* [Task to carry out]: Begin at the line that holds "Expand the SGM_共享文件夹 folder" and copy each line exactly until the data below ends, including that last line but no pictures.

* [Records supplied]:
━━━━━━━━━━━━━━━━

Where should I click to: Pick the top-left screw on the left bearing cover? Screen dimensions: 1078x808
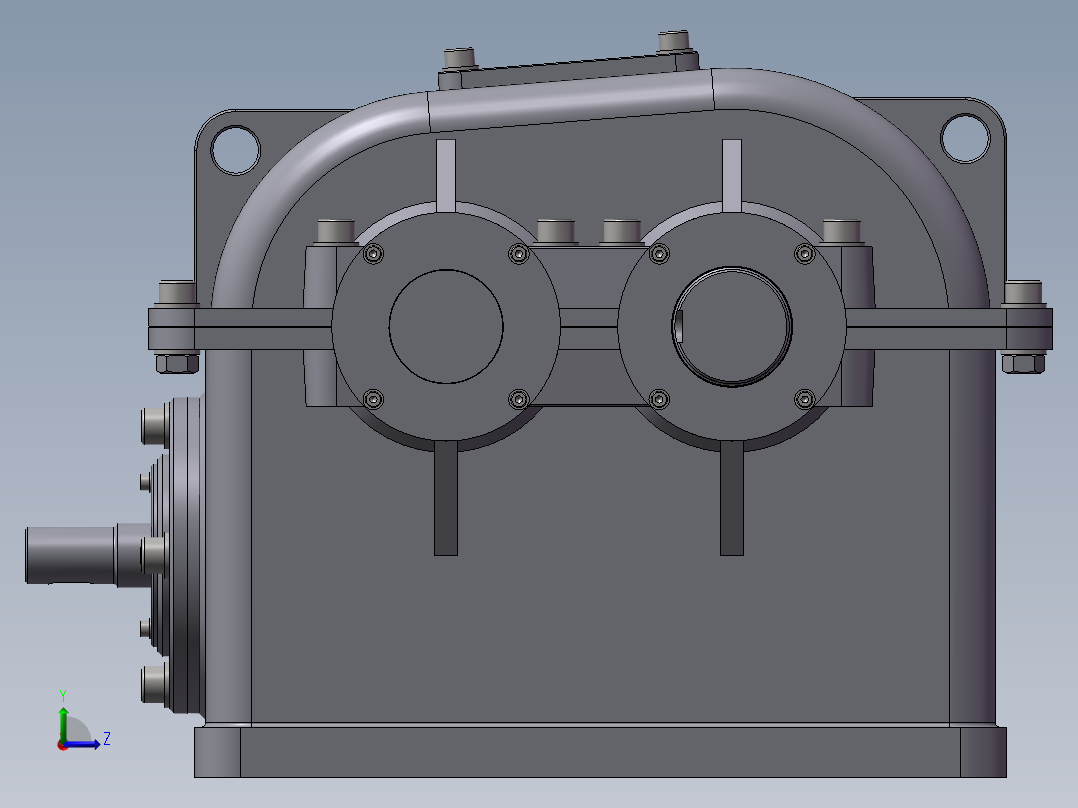click(x=374, y=254)

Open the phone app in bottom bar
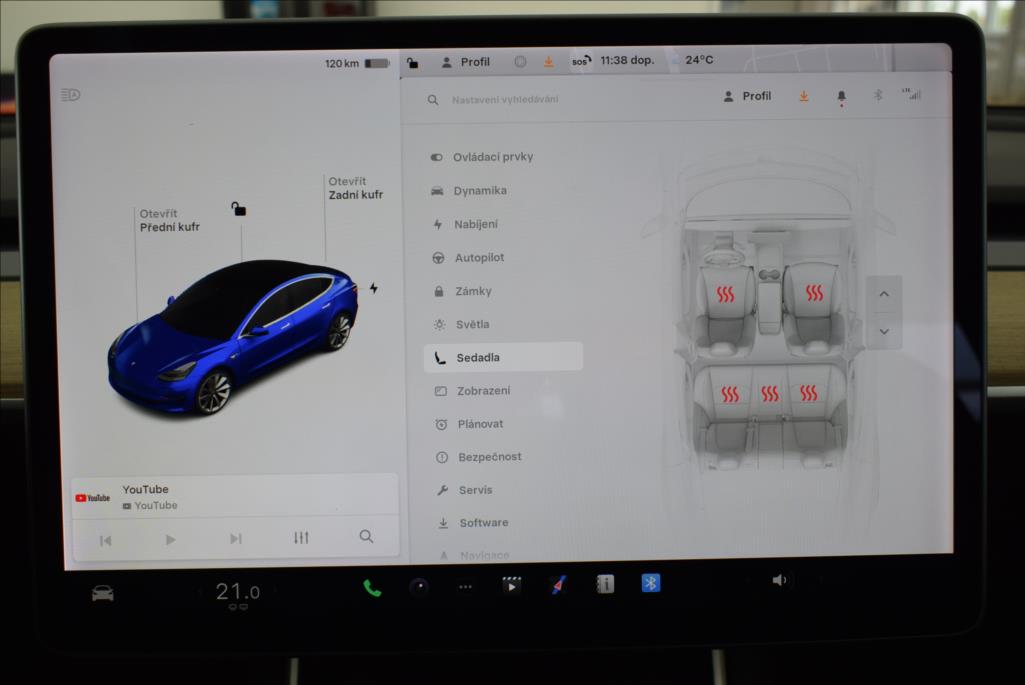[372, 588]
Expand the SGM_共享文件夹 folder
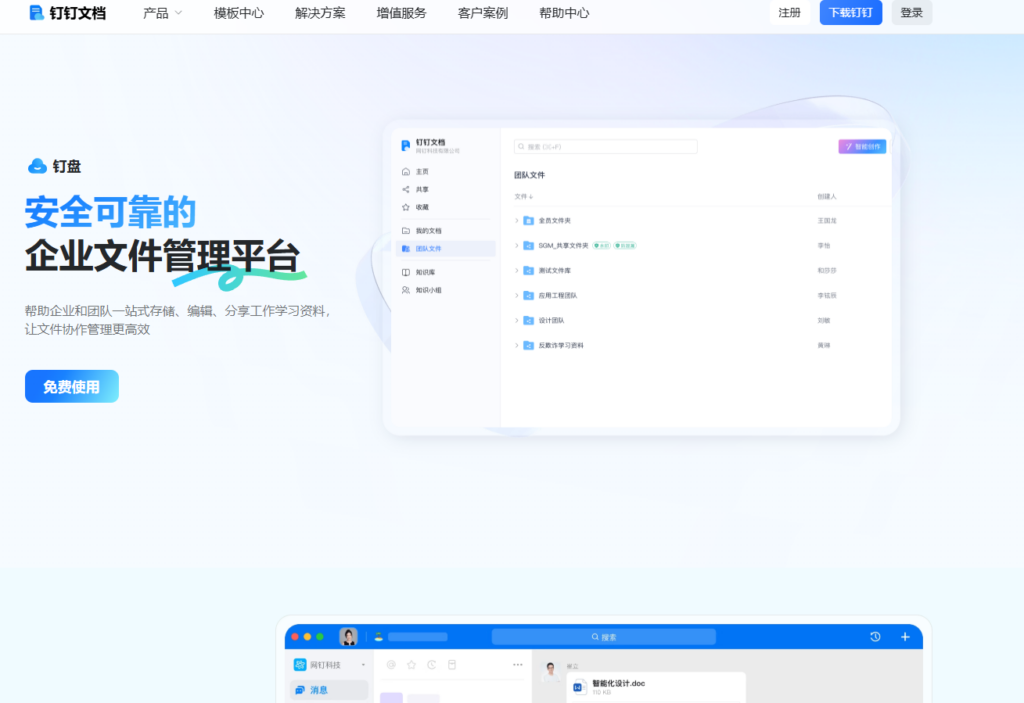 pyautogui.click(x=516, y=245)
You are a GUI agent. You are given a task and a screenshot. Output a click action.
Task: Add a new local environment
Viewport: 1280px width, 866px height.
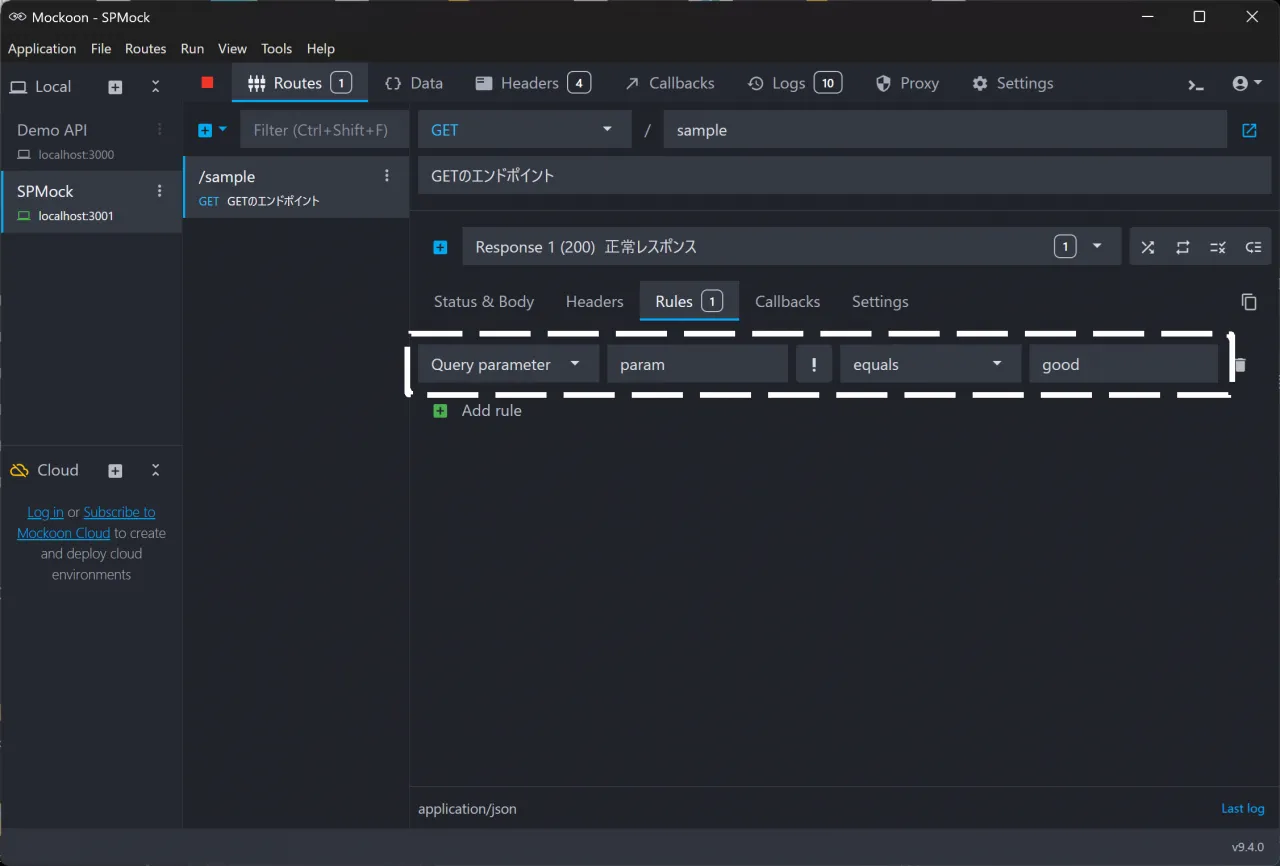(x=115, y=87)
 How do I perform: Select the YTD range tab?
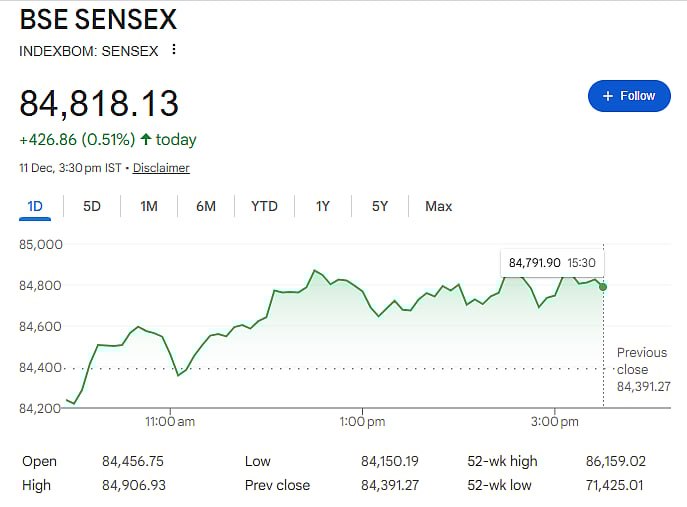(264, 206)
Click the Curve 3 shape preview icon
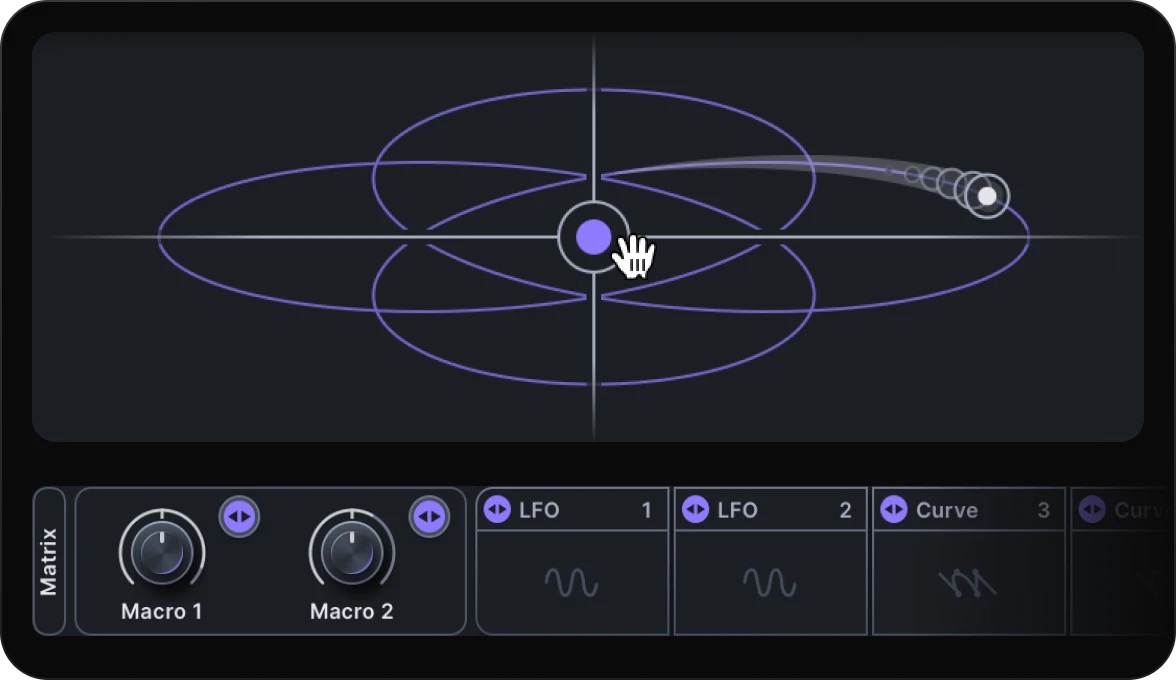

━━━━━━━━━━━━━━━━

* [Solution]:
Expand the SGM_共享文件夹 folder
 pyautogui.click(x=516, y=245)
You are a GUI agent. You are given a task and a screenshot. Output a click action.
Task: Add a new local environment
Viewport: 1280px width, 866px height.
(x=115, y=87)
 How do I perform: Select the YTD range tab?
(264, 206)
Click the Curve 3 shape preview icon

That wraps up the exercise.